Cependant, cette opposition n'est pas présente dans la composition même des morceaux, qui concilient partie acoustique et guitares électriques, comme on peut le constater à l'écoute de A Message, qui rappelle les anciennes chansons du groupe, tout en mettant en lumière la nouvelle orientation musicale qu'a pris Coldplay.
En effet, tout en conservant le son qui les caractérise, nos quatre anglais ont évolué vers un son plus électronique, avec un synthé présent sur la majorité des morceaux, ainsi que diverses influences New Wave à la Depeche Mode (qu'on peut notamment entendre sur Low), ou bien Krafwerk, avec un clin d'½il au riff de Computer Love sur Talk. Ce nouveau son est d'emblée palpable avec Square One qui ouvre le bal, mariant intro synthé/batterie-boîte à rythme, rock claquant et outro acoustique, mais qui utilise le sillon déjà creusé par Politik, c'est-à-dire une entrée en matière plutôt énergique.

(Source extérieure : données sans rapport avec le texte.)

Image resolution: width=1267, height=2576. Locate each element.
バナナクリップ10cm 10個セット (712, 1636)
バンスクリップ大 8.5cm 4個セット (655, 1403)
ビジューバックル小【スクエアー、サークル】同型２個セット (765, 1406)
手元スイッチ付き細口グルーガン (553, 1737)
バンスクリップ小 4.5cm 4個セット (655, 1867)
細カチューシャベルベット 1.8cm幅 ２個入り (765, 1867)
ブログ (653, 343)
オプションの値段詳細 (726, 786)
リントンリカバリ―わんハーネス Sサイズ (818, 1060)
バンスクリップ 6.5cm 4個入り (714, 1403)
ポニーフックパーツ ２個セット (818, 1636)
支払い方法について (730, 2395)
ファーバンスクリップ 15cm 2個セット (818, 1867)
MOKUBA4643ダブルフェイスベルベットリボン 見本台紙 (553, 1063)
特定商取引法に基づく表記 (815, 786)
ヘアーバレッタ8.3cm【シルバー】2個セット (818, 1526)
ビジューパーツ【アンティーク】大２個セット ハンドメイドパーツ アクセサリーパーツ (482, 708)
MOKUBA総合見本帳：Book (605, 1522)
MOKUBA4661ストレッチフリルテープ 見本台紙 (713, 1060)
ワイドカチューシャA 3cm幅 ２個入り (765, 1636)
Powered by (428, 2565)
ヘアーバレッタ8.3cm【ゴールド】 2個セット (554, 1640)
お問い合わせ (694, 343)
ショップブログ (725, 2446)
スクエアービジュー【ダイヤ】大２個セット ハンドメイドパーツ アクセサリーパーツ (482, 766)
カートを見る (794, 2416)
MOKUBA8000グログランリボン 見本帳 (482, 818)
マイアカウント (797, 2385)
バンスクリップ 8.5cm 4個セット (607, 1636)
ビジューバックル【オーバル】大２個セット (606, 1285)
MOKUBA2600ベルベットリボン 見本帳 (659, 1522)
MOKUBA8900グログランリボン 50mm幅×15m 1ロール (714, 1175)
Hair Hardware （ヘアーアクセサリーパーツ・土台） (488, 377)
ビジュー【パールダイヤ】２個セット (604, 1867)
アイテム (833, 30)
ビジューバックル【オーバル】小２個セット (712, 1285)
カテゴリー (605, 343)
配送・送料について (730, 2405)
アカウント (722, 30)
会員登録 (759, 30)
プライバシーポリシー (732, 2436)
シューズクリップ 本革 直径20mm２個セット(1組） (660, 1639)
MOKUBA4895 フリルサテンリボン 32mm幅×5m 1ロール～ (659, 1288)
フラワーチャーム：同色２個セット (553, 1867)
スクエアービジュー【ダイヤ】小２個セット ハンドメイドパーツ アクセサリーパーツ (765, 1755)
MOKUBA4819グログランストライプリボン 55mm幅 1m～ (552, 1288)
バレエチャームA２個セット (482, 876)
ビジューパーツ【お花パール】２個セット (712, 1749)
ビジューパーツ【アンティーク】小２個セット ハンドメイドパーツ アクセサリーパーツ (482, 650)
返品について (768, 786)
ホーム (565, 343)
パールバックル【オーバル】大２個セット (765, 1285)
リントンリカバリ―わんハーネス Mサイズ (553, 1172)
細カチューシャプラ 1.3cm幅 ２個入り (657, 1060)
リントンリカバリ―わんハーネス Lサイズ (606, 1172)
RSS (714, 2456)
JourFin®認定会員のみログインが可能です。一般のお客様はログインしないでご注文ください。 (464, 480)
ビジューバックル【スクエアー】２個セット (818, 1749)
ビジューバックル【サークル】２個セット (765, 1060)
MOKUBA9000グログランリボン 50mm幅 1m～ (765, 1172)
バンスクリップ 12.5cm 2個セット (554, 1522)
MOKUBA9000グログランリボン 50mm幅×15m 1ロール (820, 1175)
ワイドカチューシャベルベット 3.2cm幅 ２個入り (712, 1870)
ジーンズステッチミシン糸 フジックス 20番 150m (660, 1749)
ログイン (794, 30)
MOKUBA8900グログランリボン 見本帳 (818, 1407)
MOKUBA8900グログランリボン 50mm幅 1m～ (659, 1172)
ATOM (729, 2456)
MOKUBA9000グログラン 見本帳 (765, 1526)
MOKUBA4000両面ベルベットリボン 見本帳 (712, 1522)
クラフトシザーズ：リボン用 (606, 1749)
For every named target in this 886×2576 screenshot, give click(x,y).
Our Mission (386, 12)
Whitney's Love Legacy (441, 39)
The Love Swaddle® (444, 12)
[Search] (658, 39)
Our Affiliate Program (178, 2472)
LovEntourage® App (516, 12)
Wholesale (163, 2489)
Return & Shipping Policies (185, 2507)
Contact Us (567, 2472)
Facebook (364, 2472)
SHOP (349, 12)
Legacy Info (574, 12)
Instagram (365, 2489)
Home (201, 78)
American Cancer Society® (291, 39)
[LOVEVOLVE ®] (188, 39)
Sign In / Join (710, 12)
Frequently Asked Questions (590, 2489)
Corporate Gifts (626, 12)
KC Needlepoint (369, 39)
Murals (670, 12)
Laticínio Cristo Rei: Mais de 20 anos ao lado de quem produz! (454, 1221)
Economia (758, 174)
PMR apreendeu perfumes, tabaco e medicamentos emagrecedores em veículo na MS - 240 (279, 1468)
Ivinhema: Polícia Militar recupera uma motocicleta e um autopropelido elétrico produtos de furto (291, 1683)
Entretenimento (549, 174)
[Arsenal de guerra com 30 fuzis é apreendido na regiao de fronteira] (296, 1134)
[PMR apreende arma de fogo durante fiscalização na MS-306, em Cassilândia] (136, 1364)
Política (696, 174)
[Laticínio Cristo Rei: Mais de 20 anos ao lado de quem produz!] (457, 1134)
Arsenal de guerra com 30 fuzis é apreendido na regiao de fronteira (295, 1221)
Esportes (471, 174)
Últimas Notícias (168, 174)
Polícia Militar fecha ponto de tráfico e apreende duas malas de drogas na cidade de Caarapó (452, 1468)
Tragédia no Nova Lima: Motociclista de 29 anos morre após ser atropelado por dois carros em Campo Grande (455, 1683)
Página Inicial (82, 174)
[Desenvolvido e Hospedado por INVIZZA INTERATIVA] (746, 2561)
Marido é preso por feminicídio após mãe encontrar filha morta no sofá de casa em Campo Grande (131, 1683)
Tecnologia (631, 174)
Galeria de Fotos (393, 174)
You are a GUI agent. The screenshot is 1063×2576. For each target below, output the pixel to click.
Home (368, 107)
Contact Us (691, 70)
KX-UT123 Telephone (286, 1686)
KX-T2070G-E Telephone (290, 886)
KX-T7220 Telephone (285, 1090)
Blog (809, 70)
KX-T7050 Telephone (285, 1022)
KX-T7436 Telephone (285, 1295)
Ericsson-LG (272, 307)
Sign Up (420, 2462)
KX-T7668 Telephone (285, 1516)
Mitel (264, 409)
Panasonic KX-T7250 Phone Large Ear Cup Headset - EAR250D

On peut d'ailleurs constater à l'écoute de X&Y que le groupe n'a pas trop pris de risque comme il l'avait fait entre Parachutes et A Rush Of Blood To The Head, s'armant de tout ce qui a pu faire leur succès par le passé, et l'amplifiant au possible : les violons sont présents sur quasiment tous les morceaux, ainsi que le fameux piano qui aura fait la gloire de Trouble, The Scientist ou prochainement What If. Il en est de même pour la guitare, qui s'oriente tout de même vers un son plus oriental, son qu'on avait pu entrevoir sur Daylight, et qui perdure sur X&Y. Cette non prise de risque est particulièrement flagrante avec Speed Of Sound, premier single de l'album, et aussi une copie conforme d'une certaine Clocks.
Ainsi, Coldplay a su tirer profit de ce qui a fait le succès A Rush Of Blood To The Head, et exploite ce gain sur X&Y. Mais peut-être à outrance : plutôt que de rester dans cette pop-rock qui les caractérise (et qu'ils maîtrisent très bien), certains morceaux prennent la tournure d'un opéra-rock, (Fix You) notamment dû à l'utilisation incessante du synthé et des violons, et d'une voix qui a certes grandement évoluée, mais qui s'apparente dangereusement à son homologue britannique Thom Yorke (Radiohead). Un bon album en somme, mais qui ne dépasse malheureusement pas ses grands frères.